È raro che io apprezzi le mie interpretazioni nei film, ma mi piace molto il mio ruolo in Ashes of Time. Ho davvero adorato quella parte; le mie espressioni e tutto il resto erano così precise. William Chang mi ha aiutata molto: mi ha spiegato quasi ogni singola inquadratura in modo che potessi capire cosa dovevo fare. Dei cento film che ho interpretato, quello che ho capito meglio è Red Dust (1990). Sanmao, la sceneggiatrice, mi ha chiamata, mi ha fatta sedere e mi ha spiegato ogni singola parola, ha persino suonato dei dischi e mimato dei brani per me, quindi conoscevo Red Dust a menadito. D’altra parte, i film che mi lasciavano più perplessa erano quelli di Wong Kar-wai, mentre il regista di cui mi fidavo di più era Tsui Hark.
— Il ritiro dalle scene
Non mi sono mai lamentata delle difficoltà, ho solo pensato che fosse quello che dovevo fare, e l’ho fatto per 22 anni. Mentre impersonavo Asia Invincibile, mi sentivo come se non avessi l’energia sufficiente per continuare a recitare, anche se il cuore lo voleva. È allora che ho iniziato a pensare al ritiro dalle scene. Swordsman II è stato un grande successo, e ho detto a Nansun Shi che forse era ora che me ne andassi in pensione. Era il 1991 e continuavo a rifiutare film a destra e a manca. Un amico giornalista mi disse: “Brigitte, stai invecchiando. Dovresti approfittarne per mettere un po’ di soldi da parte”. Ho pensato che avesse ragione, che forse avrei dovuto pensare a ritirarmi e sistemarmi, così ho accettato tutto quello che mi capitava per le mani, perché all’epoca mi offrivano un sacco di soldi. Swordsman II mi ha cambiato la vita. Era una nuova fase.
— Il lavoro di scrittrice
Scrittrice, io? A scuola non finivo mai un tema. A casa mia non c’era nessun testo stampato – né libri, né riviste o giornali.

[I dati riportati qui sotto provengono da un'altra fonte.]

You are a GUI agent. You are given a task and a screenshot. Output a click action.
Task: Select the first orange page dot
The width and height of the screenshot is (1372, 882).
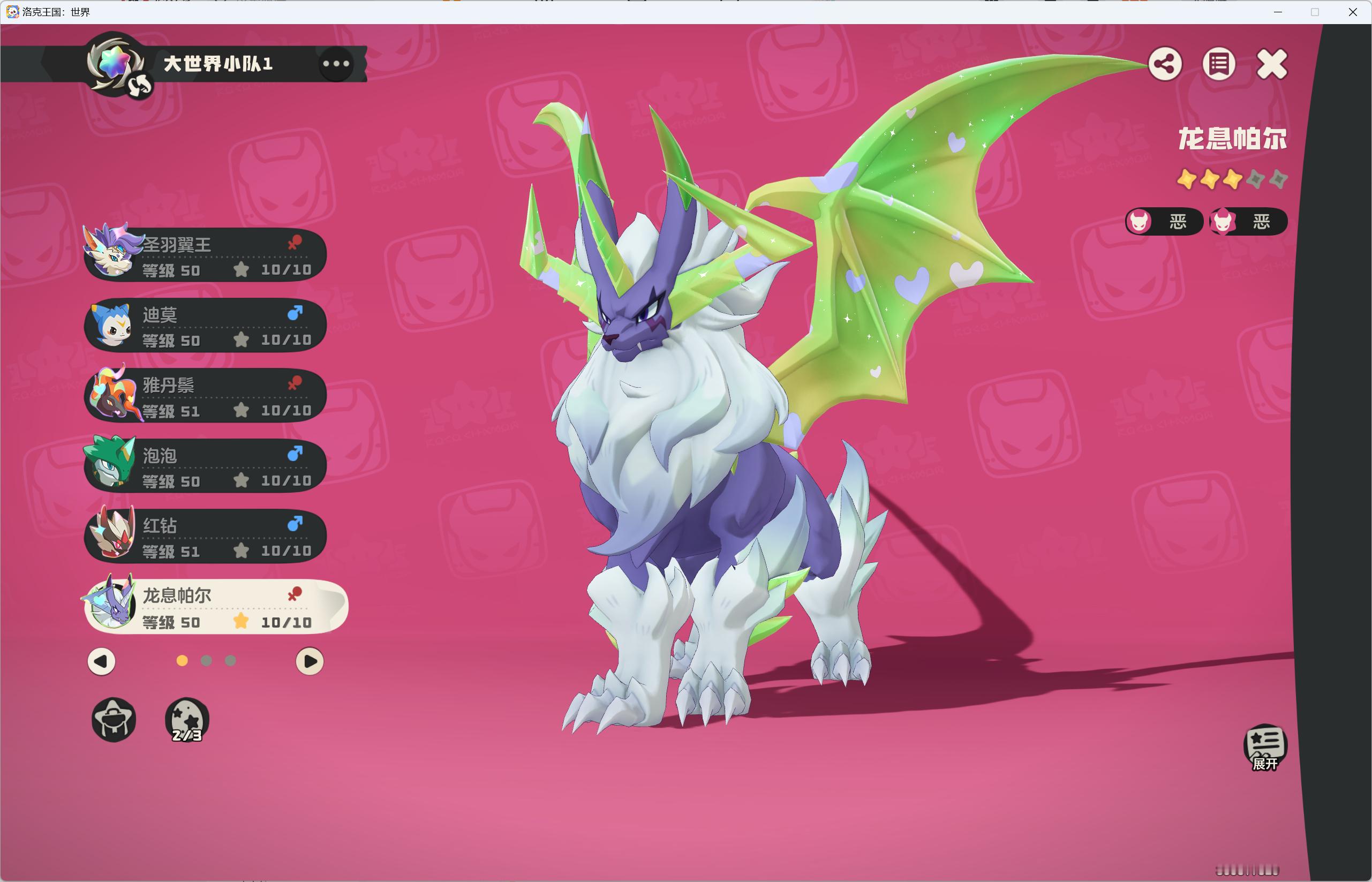pos(182,661)
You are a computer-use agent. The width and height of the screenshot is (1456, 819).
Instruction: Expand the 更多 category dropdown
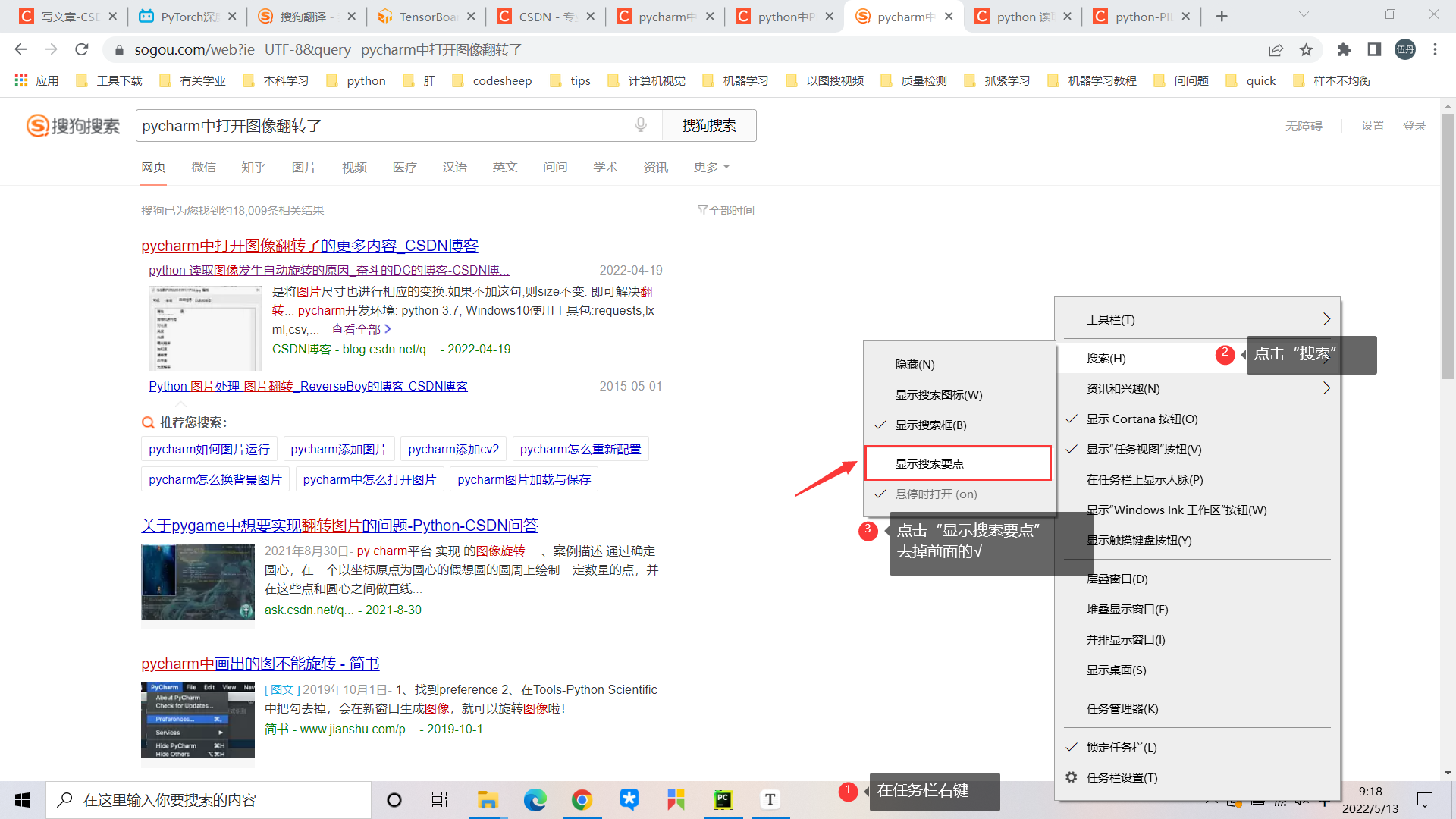[711, 167]
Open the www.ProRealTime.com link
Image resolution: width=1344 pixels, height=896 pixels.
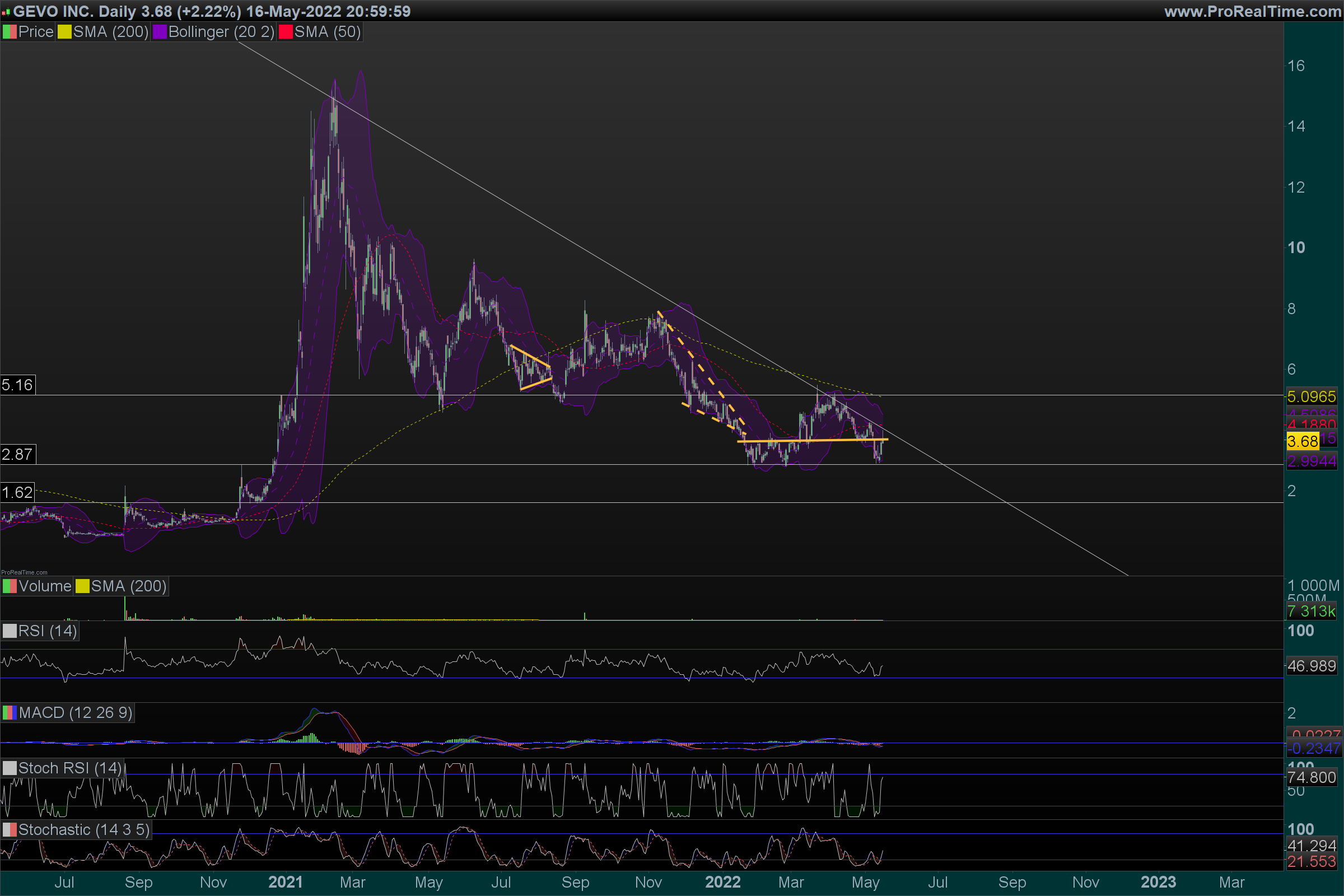click(1253, 11)
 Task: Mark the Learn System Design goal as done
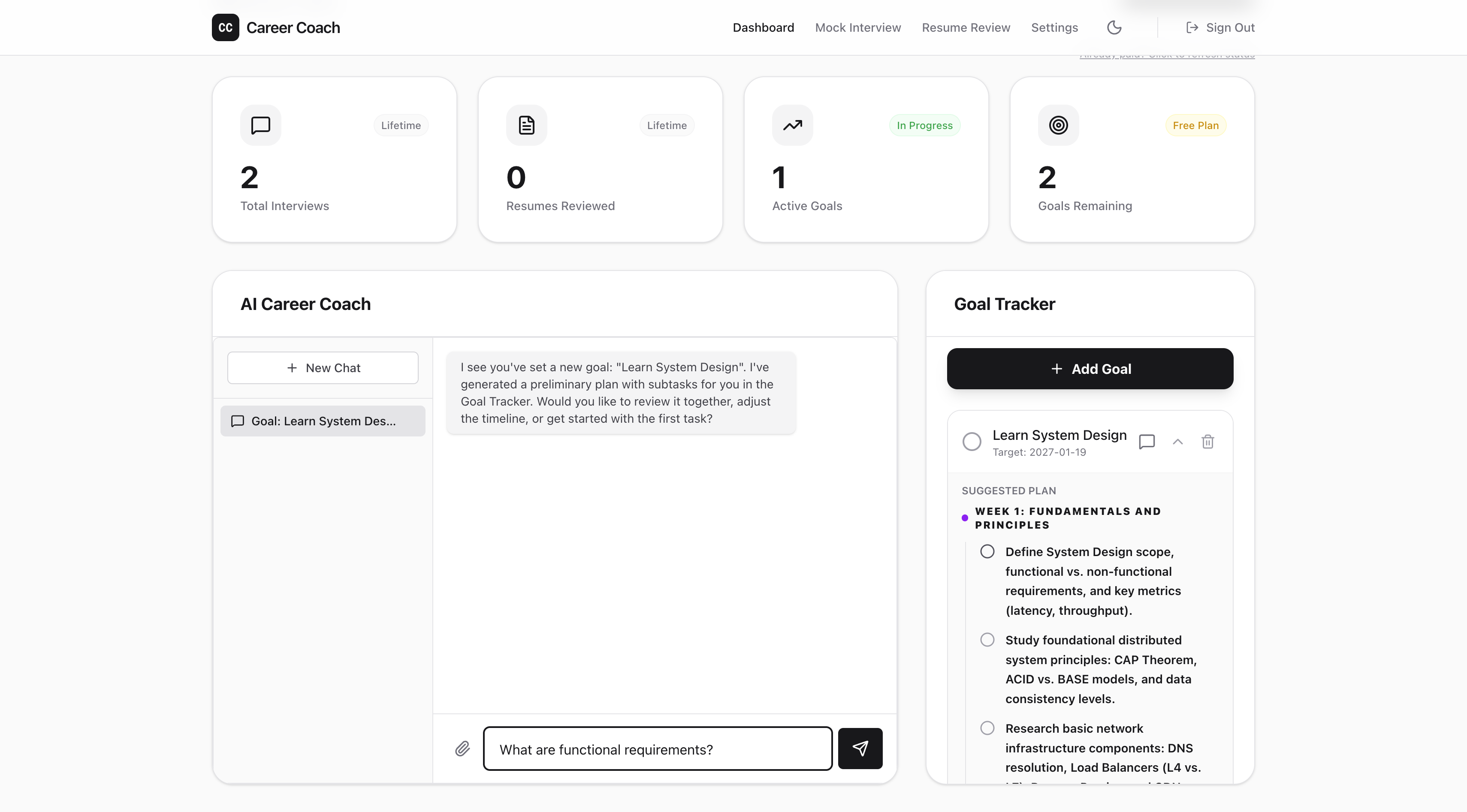[x=971, y=442]
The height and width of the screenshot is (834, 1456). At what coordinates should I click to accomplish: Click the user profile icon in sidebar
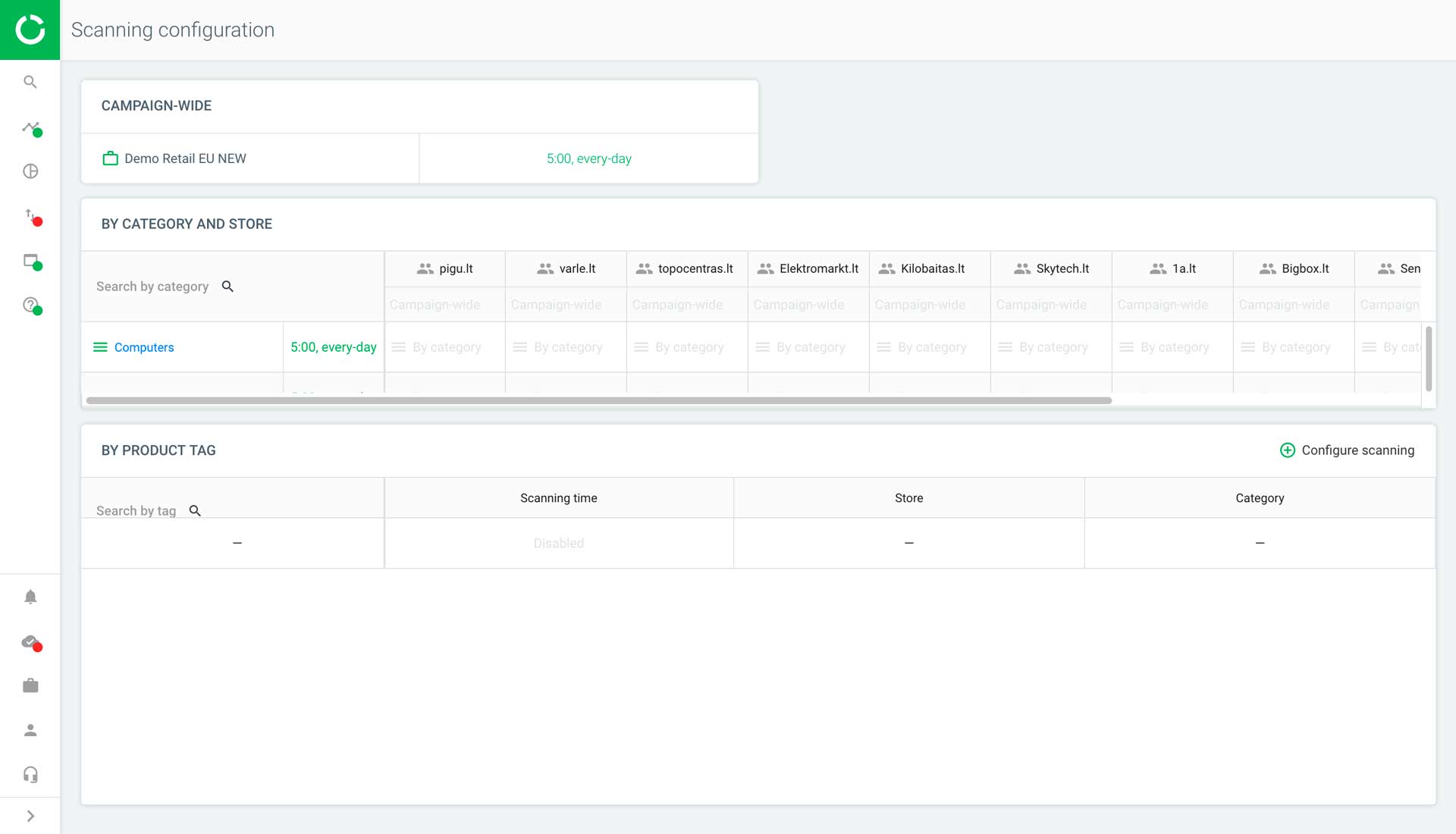(x=30, y=729)
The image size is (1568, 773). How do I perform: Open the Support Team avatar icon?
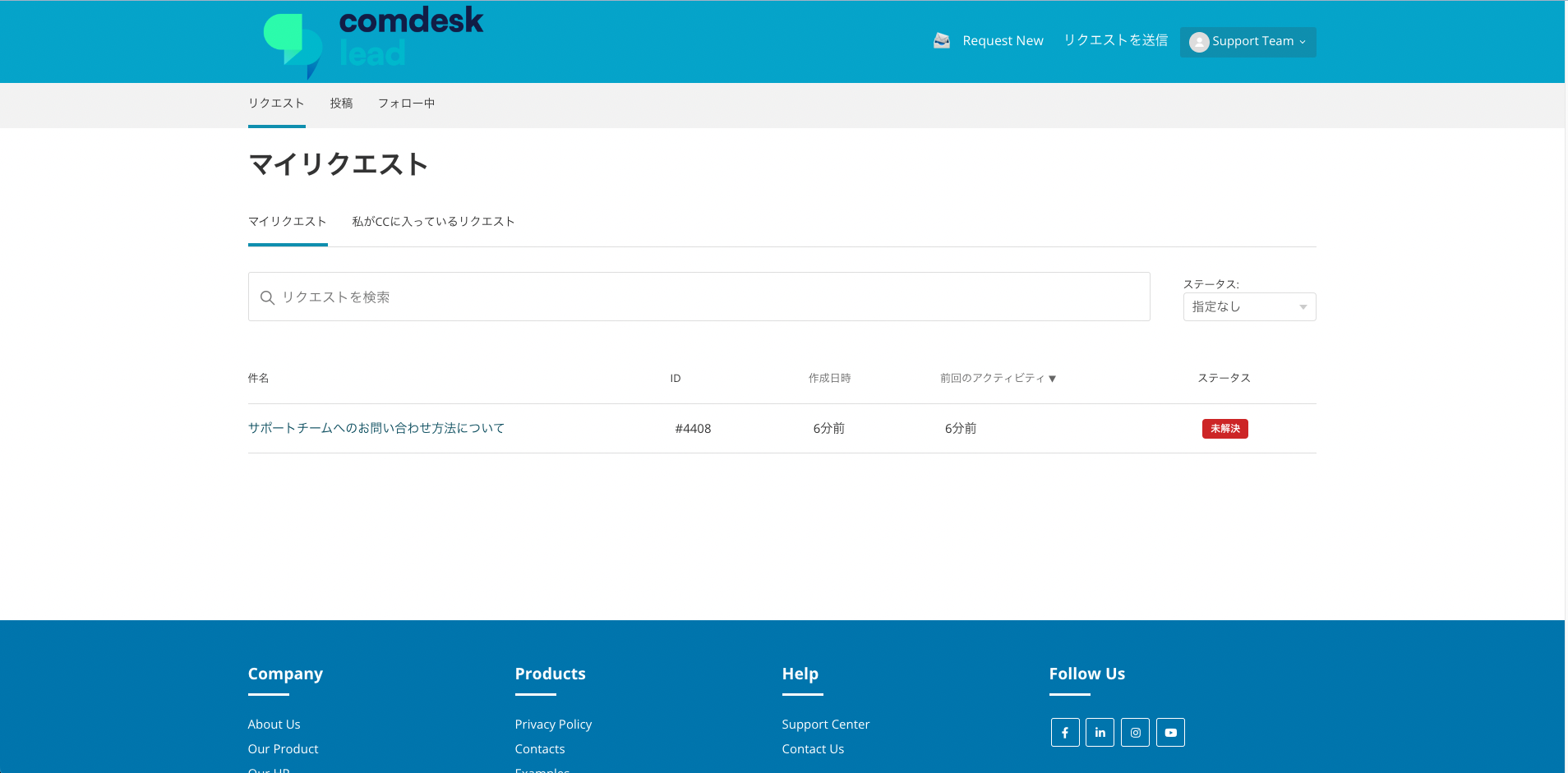point(1198,41)
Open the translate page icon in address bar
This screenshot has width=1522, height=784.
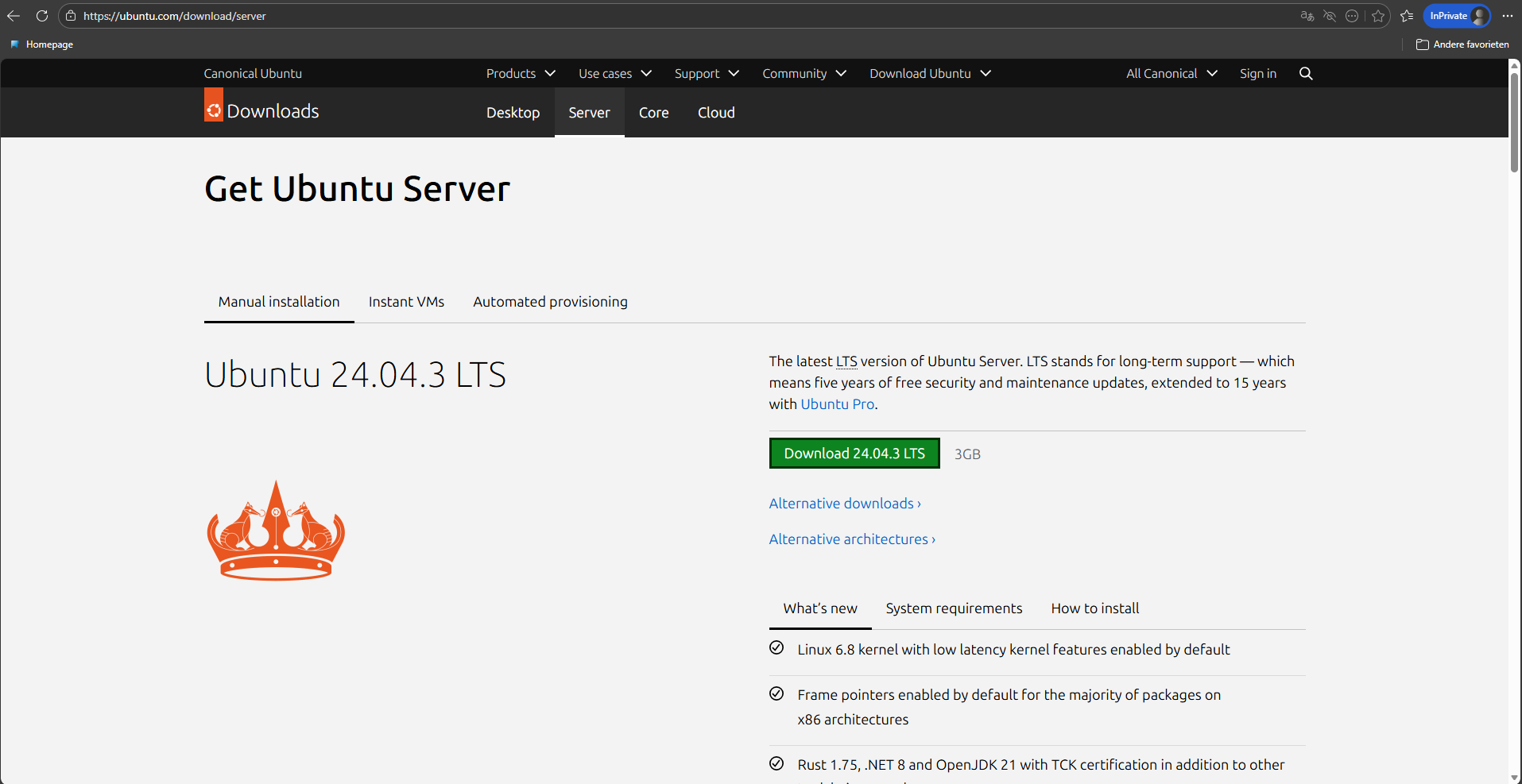(x=1307, y=16)
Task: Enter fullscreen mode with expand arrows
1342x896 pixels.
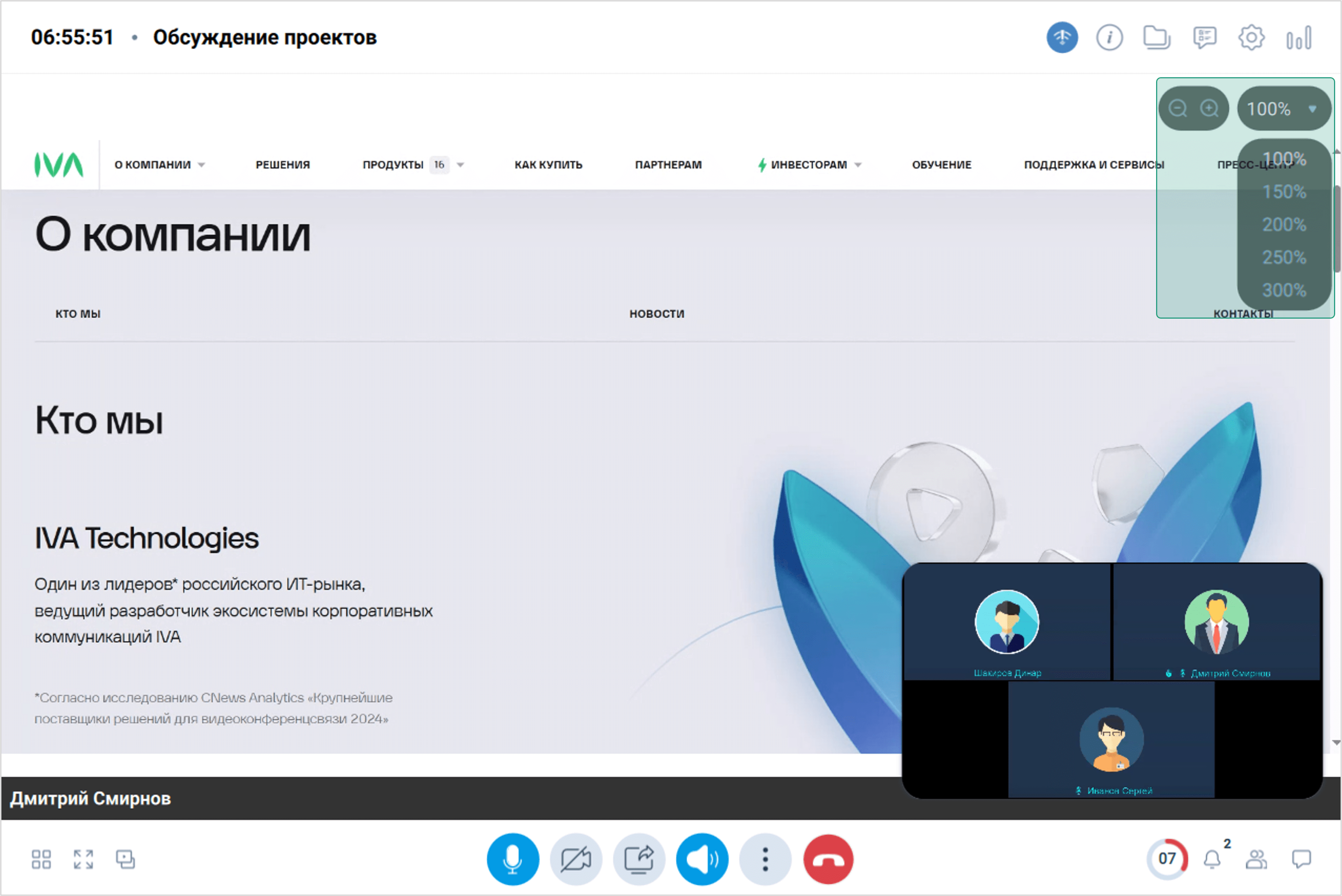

Non so mai se alla gente interessa ascoltare quello che ho da dire. Alcuni mi hanno detto che avrei dovuto scrivere perché sono bravissima a parlare, e quest’idea mi ha fatto una certa impressione. Una volta a una cena un amico di Nansun, Ma Ka-fai, mi ha chiesto se volevo scrivere [rubriche] per un giornale. Non pensavo di saper scrivere, ma secondo lui avrei dovuto farlo e mi ha dato il suo biglietto da visita. Quello che mi ha fatto iniziare a scrivere è stata la morte di James Wong [nel 2004]. James aveva sempre voluto che scrivessi, ma io mi ero sempre sottratta. Volevo fare qualcosa per James, allora ho pensato di scrivere un saggio per commemorarlo e volevo che fosse pubblicato sul giornale per il quale lui mi aveva chiesto di scrivere. Così ho contattato Ma Ka-fai, che ha pubblicato il mio saggio il giorno del funerale di James. Quel testo ha ricevuto molti feedback positivi, e questo fatto mi ha incoraggiata a scrivere.
[Nota: Lin ha pubblicato due raccolte di saggi]
— Andare al Far East Film
A dirla tutta, mi hanno proposto tanti riconoscimenti alla carriera e retrospettive, ma non ho mai accettato perché non volevo tornare sotto i riflettori. Nansun mi ha raccontato che da molto tempo il Far East Film Festival promuove il cinema asiatico e penso che questo sia molto importante. Sabrina e Thomas hanno avuto il sogno di creare questo festival grazie a Hong Kong Express ed è stato un enorme successo, è diventato un festival a cui vogliono partecipare in tanti. Significherà moltissimo per me parteciparvi in occasione del ventesimo anniversario. Questo dimostra che il cinema è qualcosa di così importante che ha spinto Sabrina e Thomas a realizzare tanto. Mi piace davvero aiutare le persone che hanno sogni e ideali, quindi questa è una cosa che voglio proprio fare.